**Textauszug**

Labelle – Nightbirds (1974)

Das brandheisse «Lady Marmalade» mit der legendären Textzeile «Voulez-vous coucher avec moi (ce soir)?» war die Verbeugung vor einer Prostituierten. Der rudimentäre Text sollte ganz bewusst provozieren und Tabus brechen (nicht ungewöhnlich im Soul), selbstverständlich auf die Gefahr hin von der ein und anderen Radiostation boykottiert zu werden, die amerikanische Gesellschaft war Mitte 70er ja trotz vorangegangener Hippie-Bewegung schon wieder auf einen ziemlich konservativen Kurs eingeschwenkt. Die Rechnung ging trotzdem auf, Labelle schafften es mit dem Song nicht nur in der USA sondern weltweit auf Platz 1, ein paar Jahre später wären sie damit eventuell auf dem Index gelandet.

So richtig ging der Lyrics-Stress erst 1985 los als die von Ehefrauen amerikanischer Senatoren (angeführt von Tipper Gore die sich über Texte von Prince aufregte) gegründete Organisation Parents Music Resource Center gegen ihrer Meinung nach «anstössige Liedtexte» vorging. Als Antwort darauf zogen Musiker wie Frank Zappa und John Denver zur Verteidigung der künstlerischen Freiheit in die politische Schlacht. PMRC setzte sich schlussendlich aber durch, die Recording Industry Association Of America (RIAA) kuschte und stattet seit 1986 Tonträger mit «jugendgefährdenden Aussagen» die auf den US-Markt gelangen mit dem berüchtigten Warnaufkleber Parental Advisory – Explicit Content aus, selbst im digitalen Vertrieb werden ausgewählte Titel mittlerweile gekennzeichnet.

**Gezeigte Daten**

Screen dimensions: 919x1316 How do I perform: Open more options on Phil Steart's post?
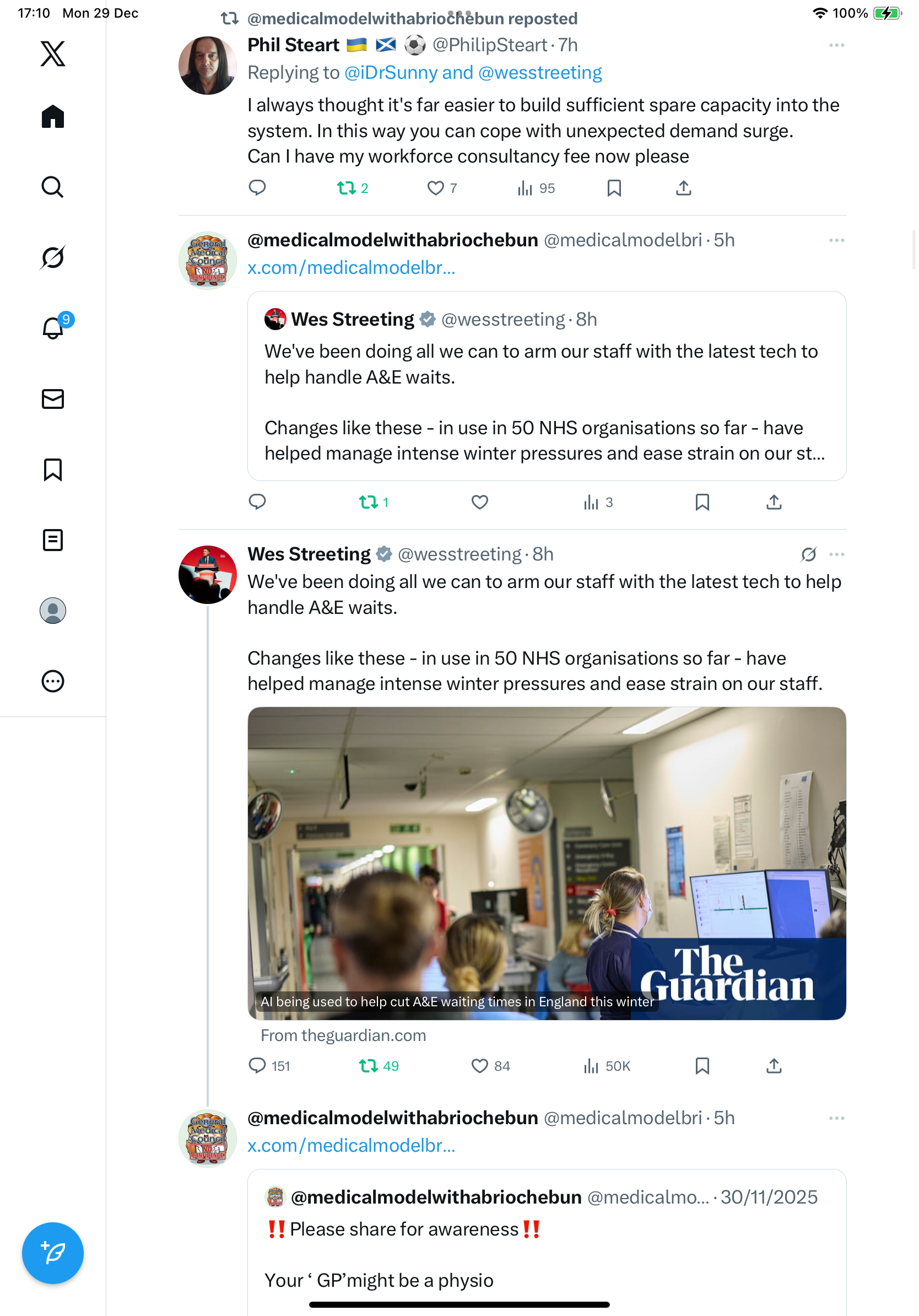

**Aufgabe**
Gib aus dem Textauszug über «Lady Marmalade» den Teil wortgetreu wieder, der mit „Labelle – Nightbirds“ beginnt und mit „dem Index gelandet.“ schließt. Das Material steht für sich und gehört nicht zum Textauszug.

**Ergebnis**
Labelle – Nightbirds (1974)

Das brandheisse «Lady Marmalade» mit der legendären Textzeile «Voulez-vous coucher avec moi (ce soir)?» war die Verbeugung vor einer Prostituierten. Der rudimentäre Text sollte ganz bewusst provozieren und Tabus brechen (nicht ungewöhnlich im Soul), selbstverständlich auf die Gefahr hin von der ein und anderen Radiostation boykottiert zu werden, die amerikanische Gesellschaft war Mitte 70er ja trotz vorangegangener Hippie-Bewegung schon wieder auf einen ziemlich konservativen Kurs eingeschwenkt. Die Rechnung ging trotzdem auf, Labelle schafften es mit dem Song nicht nur in der USA sondern weltweit auf Platz 1, ein paar Jahre später wären sie damit eventuell auf dem Index gelandet.